**** The records

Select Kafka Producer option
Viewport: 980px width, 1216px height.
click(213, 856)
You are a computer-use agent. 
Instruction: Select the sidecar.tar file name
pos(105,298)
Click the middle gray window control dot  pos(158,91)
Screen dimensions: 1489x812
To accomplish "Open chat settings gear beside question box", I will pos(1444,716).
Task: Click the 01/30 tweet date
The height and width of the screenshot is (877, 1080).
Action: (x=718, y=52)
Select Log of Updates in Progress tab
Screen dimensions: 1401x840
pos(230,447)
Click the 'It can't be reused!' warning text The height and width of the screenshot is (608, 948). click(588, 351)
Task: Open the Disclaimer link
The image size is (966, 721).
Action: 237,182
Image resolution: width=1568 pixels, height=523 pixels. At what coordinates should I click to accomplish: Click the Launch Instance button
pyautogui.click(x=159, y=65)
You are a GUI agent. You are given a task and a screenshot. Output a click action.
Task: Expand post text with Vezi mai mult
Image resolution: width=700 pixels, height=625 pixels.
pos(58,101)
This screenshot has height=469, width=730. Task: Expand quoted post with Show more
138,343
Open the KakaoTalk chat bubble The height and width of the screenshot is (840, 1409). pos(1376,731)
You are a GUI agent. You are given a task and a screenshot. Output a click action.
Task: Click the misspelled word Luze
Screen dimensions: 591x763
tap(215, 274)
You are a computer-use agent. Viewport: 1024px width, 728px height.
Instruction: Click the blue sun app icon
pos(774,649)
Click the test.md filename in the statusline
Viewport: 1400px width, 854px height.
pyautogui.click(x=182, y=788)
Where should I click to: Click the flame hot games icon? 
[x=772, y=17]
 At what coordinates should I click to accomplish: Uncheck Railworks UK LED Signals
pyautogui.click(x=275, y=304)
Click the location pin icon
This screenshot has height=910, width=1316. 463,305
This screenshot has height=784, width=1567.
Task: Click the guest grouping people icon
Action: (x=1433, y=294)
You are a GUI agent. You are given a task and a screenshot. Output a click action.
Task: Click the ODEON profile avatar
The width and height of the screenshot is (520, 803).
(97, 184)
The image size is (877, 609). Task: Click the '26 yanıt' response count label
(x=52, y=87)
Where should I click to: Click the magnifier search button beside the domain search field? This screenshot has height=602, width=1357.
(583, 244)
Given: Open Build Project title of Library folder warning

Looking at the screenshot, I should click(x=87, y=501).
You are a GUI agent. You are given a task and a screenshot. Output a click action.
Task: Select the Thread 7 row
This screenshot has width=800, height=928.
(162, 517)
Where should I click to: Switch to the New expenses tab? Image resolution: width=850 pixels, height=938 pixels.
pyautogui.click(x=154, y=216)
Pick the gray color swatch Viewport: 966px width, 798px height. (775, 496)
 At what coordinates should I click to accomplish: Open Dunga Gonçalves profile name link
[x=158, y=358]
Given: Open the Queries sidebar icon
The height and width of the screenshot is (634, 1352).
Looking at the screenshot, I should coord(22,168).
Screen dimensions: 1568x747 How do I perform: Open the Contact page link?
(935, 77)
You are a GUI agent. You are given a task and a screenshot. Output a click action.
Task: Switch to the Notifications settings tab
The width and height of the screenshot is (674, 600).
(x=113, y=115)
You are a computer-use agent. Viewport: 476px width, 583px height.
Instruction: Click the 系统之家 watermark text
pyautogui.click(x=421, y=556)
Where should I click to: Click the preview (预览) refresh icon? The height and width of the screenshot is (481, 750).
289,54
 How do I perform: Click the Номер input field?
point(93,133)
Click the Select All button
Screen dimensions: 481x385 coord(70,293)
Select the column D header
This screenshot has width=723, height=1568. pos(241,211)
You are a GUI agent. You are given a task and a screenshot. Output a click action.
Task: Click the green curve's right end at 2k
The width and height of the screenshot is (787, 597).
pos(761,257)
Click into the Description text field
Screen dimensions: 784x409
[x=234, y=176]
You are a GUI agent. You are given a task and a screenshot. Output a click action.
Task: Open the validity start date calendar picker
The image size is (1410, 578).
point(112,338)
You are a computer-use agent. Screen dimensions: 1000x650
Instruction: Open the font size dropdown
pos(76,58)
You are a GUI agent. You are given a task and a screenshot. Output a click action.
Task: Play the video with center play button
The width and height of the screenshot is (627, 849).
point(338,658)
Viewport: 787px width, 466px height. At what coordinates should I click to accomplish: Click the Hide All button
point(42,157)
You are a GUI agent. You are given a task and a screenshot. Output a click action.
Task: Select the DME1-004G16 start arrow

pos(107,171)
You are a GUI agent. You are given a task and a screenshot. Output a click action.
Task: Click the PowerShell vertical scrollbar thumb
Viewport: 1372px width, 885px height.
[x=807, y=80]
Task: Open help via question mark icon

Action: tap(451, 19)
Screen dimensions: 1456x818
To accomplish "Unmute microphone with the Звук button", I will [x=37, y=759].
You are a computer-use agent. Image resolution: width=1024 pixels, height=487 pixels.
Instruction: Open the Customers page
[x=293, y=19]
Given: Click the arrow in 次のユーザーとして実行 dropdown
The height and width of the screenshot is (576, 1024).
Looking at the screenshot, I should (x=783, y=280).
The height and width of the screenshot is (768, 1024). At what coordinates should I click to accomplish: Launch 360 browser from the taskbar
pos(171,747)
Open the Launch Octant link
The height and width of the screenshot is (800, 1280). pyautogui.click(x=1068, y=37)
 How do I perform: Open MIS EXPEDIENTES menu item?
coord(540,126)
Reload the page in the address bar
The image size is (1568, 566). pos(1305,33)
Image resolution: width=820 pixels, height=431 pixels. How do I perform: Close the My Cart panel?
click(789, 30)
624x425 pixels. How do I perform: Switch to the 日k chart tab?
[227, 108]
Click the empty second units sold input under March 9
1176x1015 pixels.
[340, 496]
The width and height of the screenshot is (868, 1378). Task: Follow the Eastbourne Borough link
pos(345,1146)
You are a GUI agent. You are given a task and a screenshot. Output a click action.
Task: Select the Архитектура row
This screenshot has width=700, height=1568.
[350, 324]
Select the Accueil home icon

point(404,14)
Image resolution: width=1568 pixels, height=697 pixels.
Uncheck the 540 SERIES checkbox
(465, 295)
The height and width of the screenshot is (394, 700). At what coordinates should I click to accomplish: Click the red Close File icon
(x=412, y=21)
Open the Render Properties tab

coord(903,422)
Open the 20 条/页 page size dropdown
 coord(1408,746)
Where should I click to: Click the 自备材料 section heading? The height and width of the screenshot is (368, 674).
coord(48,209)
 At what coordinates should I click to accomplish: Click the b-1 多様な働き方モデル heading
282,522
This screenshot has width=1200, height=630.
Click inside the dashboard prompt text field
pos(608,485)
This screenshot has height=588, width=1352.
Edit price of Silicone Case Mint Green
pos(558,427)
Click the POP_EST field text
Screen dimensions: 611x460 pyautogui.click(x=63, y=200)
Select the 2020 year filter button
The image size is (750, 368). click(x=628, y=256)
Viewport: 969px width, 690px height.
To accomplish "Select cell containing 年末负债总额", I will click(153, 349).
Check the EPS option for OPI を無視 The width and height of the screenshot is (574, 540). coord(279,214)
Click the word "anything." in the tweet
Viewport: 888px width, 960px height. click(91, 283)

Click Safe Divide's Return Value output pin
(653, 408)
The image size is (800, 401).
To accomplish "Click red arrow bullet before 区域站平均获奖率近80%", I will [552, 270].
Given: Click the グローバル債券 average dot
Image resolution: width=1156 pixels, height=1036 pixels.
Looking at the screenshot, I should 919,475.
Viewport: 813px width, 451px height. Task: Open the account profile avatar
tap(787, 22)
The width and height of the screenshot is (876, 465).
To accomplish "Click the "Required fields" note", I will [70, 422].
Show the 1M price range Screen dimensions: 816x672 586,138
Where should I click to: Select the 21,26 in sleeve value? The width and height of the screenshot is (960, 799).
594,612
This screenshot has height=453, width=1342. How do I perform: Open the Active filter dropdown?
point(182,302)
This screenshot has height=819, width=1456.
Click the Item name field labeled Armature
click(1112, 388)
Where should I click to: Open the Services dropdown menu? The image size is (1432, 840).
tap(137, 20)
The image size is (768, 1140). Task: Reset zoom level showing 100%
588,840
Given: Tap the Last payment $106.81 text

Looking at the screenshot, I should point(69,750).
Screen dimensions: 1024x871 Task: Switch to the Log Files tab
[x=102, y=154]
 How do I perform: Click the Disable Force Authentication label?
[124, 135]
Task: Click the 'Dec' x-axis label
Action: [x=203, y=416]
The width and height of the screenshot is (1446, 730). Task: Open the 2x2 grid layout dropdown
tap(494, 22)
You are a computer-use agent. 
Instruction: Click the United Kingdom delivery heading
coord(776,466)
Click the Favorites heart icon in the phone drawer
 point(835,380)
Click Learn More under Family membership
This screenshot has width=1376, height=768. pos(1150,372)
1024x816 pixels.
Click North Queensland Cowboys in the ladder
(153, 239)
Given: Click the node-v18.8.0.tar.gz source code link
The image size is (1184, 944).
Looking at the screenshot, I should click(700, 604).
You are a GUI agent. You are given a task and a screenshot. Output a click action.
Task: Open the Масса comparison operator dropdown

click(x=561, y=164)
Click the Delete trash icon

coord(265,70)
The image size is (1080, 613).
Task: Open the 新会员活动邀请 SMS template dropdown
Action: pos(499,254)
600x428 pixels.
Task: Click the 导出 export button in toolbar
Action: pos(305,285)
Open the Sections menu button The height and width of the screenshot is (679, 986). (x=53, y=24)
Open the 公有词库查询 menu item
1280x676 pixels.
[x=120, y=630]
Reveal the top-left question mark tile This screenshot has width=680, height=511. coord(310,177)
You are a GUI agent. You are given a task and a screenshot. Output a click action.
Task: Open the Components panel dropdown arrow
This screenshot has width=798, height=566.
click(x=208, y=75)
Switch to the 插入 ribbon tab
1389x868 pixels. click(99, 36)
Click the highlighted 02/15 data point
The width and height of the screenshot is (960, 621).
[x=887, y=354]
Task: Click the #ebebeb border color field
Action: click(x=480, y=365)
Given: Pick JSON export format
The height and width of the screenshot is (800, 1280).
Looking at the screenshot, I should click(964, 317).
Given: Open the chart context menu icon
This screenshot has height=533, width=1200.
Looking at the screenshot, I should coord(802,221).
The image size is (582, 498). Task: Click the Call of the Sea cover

********

The sole thing to report is how many lines in the data hold the string "chat".

2